Pond of Tears

>> Wednesday, January 13, 2010

The FW challenge topic this week is, Ow!  Well, I wrote an Ow! story but managed to get another one written where no one would know it was me.  This one came out because I had to write it so I could walk out of the darkness for a bit.  The whole time I wrote, I cried.  It was very hard.  I hope it's educational and not too emotional but I guess it's hard for me to separate the two right now.  Recovery is so hard.  A friend took me to town today and I was wiped out just getting to her car.  Next week I go back to my neuro-surgeon and get a chest x-ray to make sure all is sitll clear and then I should have a green-light to get back to work.  It will be hard, though.  I am so very weak.  So many are praying for me.  I appreciate that you pray even when you hear nothing from me for weeks sometimes. I have such a rock-steady group supporting me and bringing me to God's throne-room.  Thank you, thank you, thank you!


POND OF TEARS

Christmas and New Year’s Eve came and went.  While everyone celebrated, I sat in a hospital bed lost somewhere between life and IV pain medications.  I barely knew my name let alone what I had agreed to have done to my body.

I sit in a pond of tears as each day comes and goes and I repeat the question:  is it too late to change my mind?  Maybe the many ow’s in my life haven’t been taken care of.  Maybe it’s my cross I have to bear.  When do I make that decision?  When do I stop fighting and accept what’s before me?

I guess ow is an understatement.  Drastic measures were taken to take away the incessant, unbearable pressure in my head.  In the last eight years I’ve learned what spinal fluid is and the effects if the body messes up and doesn’t take care of the excess properly.

I didn’t know about diuretics and I certainly never heard of a shunt:  a mechanism to keep the spinal fluid flowing and draining out of the body the way it should.

It took a long time for me to get a diagnosis.  While my life waned away, while I couldn’t take part in my kid’s lives, I fought for myself, going from doctor-to-doctor to figure out if I was losing my mind or if there was really something wrong with me.  It’s especially hard when friends, co-workers, and family wonder, too.

Still in a pond of tears I type.  I have to press on.  I have to educate in case others find themselves in this same predicament.  I travel about three hours to a neurosurgeon that I referred myself into.  That alone is a miracle.  He told me I have Pseudo-tumor Cerebri.  Isn’t that scary?  Or not…  I have a fake tumor?  That made no sense.  Another name is Benign Intracranial Hypertension, high blood pressure in the brain.  There is no rhyme or reason to it.  It’s pretty rare.  Not only does it affect women but also men and children.  It’s ruthless.  It stops lives.

It’s tried to stop my life and in a big sense it has.  I work but I come home and fall into bed.  I’ve missed years of my kid’s lives and my youngest barely knows me any different than what I am.  I don’t know how my husband’s put up with me this long.  Just a lump in bed is what my family sees most of the time.

I keep fighting.  I had a shunt placed in my back but it never quite agreed with me.  I had many surgeries to fix it.  It got infected and could have taken my life if it wasn’t caught in time.  I went for months without another but life got too hard.  Fluid flowed into my head and made me feel as if I were in a dream – no, a nightmare, a nightmare that never ended.
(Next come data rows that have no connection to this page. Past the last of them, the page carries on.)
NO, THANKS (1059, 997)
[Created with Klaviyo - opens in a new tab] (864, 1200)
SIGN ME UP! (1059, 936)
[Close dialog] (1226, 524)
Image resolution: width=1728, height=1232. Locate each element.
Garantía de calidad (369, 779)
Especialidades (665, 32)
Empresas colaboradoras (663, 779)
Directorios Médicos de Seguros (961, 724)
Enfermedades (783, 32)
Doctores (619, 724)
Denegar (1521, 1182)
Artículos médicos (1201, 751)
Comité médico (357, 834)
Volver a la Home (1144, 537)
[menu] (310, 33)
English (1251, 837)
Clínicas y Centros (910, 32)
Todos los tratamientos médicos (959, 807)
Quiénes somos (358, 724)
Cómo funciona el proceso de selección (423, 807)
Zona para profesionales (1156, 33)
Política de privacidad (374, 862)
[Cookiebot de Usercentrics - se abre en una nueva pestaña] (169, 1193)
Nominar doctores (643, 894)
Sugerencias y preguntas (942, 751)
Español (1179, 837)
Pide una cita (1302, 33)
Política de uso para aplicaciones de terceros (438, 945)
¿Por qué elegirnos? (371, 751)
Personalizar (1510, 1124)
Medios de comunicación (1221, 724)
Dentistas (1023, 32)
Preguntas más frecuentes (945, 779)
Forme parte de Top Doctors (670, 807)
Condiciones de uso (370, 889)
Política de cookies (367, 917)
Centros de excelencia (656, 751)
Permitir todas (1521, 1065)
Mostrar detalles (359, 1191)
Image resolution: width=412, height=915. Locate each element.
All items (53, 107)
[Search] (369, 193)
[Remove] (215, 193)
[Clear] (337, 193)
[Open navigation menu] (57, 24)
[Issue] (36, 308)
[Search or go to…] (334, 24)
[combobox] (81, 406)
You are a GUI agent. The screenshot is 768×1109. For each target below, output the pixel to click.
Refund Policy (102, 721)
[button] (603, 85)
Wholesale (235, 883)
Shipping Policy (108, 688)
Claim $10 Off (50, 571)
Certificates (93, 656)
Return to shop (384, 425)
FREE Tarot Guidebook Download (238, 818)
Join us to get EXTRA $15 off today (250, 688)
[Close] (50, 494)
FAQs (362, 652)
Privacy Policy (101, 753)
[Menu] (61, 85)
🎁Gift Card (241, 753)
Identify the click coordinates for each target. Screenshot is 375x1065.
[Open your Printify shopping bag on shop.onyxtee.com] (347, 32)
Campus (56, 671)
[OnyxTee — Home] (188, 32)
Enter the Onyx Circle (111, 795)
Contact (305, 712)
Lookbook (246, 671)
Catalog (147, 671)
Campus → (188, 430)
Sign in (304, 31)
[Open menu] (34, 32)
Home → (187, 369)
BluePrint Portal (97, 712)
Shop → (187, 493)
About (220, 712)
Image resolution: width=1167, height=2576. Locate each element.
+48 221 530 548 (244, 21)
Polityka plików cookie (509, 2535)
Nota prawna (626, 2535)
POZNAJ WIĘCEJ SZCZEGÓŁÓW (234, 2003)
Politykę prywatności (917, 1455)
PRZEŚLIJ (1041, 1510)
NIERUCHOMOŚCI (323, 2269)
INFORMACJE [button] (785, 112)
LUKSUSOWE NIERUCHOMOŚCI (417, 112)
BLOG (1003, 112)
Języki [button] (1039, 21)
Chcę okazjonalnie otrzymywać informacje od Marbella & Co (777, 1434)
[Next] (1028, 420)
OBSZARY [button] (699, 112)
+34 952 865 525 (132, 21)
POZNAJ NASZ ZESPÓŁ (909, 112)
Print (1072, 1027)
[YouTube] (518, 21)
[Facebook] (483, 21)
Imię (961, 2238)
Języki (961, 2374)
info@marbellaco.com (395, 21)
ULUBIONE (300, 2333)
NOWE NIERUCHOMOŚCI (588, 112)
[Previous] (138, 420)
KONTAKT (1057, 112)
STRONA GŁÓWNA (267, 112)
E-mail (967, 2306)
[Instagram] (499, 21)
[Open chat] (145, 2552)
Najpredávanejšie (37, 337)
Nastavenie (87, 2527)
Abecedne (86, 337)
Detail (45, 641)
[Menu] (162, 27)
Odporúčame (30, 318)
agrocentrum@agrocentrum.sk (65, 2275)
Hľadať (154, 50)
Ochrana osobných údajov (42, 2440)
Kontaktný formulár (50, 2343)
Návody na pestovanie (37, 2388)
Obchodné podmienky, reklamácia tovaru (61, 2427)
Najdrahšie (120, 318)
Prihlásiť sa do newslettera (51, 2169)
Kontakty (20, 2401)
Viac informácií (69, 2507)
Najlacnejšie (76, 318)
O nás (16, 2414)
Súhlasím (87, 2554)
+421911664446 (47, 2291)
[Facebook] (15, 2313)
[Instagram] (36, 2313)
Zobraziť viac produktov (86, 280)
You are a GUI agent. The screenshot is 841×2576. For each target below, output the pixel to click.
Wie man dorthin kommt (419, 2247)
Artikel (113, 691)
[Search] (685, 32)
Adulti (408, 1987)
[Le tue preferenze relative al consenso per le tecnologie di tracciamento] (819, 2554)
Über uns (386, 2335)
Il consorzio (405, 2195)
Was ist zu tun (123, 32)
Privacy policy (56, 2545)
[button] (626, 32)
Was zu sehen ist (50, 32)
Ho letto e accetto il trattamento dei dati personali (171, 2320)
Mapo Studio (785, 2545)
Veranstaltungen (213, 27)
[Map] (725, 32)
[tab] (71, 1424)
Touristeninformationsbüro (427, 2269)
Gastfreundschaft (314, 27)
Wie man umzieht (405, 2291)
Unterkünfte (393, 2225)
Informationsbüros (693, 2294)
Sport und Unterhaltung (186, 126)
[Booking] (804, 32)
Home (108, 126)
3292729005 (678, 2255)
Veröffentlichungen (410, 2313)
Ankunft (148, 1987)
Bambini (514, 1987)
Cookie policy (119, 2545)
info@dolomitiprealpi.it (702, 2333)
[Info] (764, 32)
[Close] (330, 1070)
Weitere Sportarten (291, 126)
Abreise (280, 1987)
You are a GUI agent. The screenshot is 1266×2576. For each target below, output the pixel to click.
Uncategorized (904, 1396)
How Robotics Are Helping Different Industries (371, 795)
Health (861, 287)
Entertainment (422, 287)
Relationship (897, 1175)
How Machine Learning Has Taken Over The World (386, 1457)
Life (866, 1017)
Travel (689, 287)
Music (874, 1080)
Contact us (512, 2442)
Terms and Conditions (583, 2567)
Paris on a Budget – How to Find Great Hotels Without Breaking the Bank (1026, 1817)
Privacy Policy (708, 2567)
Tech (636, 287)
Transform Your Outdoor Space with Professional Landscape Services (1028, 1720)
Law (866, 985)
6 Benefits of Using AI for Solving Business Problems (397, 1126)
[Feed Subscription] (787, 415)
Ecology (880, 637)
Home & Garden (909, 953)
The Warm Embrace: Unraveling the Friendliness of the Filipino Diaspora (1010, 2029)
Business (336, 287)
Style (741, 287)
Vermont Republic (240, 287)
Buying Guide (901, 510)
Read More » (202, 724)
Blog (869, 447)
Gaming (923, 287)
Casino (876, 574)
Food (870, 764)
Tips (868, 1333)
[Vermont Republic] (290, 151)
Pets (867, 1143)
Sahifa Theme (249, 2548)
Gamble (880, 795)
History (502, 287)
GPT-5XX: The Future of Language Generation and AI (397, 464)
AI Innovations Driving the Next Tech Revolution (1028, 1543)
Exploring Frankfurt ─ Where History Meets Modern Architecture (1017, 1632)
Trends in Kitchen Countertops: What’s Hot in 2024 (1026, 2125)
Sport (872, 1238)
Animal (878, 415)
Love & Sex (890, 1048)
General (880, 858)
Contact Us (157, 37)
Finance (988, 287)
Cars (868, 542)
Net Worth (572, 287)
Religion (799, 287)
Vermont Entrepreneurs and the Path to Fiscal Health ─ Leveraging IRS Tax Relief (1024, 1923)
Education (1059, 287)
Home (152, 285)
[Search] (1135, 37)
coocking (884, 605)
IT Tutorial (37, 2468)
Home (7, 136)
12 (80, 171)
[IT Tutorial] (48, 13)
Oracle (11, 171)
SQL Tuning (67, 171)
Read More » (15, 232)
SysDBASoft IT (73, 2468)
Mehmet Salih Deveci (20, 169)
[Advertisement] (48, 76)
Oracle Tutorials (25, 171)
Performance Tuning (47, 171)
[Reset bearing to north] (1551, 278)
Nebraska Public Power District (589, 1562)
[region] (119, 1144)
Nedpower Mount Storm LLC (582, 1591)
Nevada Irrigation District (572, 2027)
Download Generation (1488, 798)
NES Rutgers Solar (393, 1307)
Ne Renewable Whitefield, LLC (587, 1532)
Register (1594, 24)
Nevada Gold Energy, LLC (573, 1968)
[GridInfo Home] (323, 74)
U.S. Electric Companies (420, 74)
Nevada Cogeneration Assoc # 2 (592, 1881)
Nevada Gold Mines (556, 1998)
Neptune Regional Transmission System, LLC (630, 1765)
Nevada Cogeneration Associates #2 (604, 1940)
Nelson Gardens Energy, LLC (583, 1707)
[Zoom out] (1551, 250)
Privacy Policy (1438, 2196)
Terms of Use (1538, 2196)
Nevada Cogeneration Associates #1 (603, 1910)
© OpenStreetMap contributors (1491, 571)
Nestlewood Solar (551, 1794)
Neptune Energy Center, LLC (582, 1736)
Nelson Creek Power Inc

I learned a new term:  foramen magnum.  That’s where this new shunt is now placed.  The back of my head was shaved and cut into.  Somehow, I don’t really want to know how, he maneuvered it into the space and stitched me up, also placing valves so fluid can be drawn to check spinal pressure.  Without shunts, my only other option is very painful spinal taps.  Again, big owies.

My spinal fluid now drains into my pleural cavity.  Once I got home for about a week, I realized the ramifications of a body that didn’t like that choice.  My lungs filled with fluid and I was transferred back to Chicago by ambulance.  God intervened and I still have the tube there, the place my doctor fought for and made my body fight for.  It can’t get plugged up there because it has a negative pressure, a perfect place if only my body will keep accepting it.

What if it doesn’t work?  What if I’ve made the wrong choice?  I have to step out of the darkness at some point and accept what God has for me – good or bad.  I know I can keep on because His Spirit is in me, constantly crying out on my behalf but I have to be reminded.

My ow’s in life have drawn me close to God and also made me lash out at Him.  Recovery’s hard.  I sit in a hole I’ve crawled into, big enough for one, but I feel God beside me.  I cry and hide and wait and cry some more.  I’m done.  For now.  No more.  I hope and pray I made the right choice.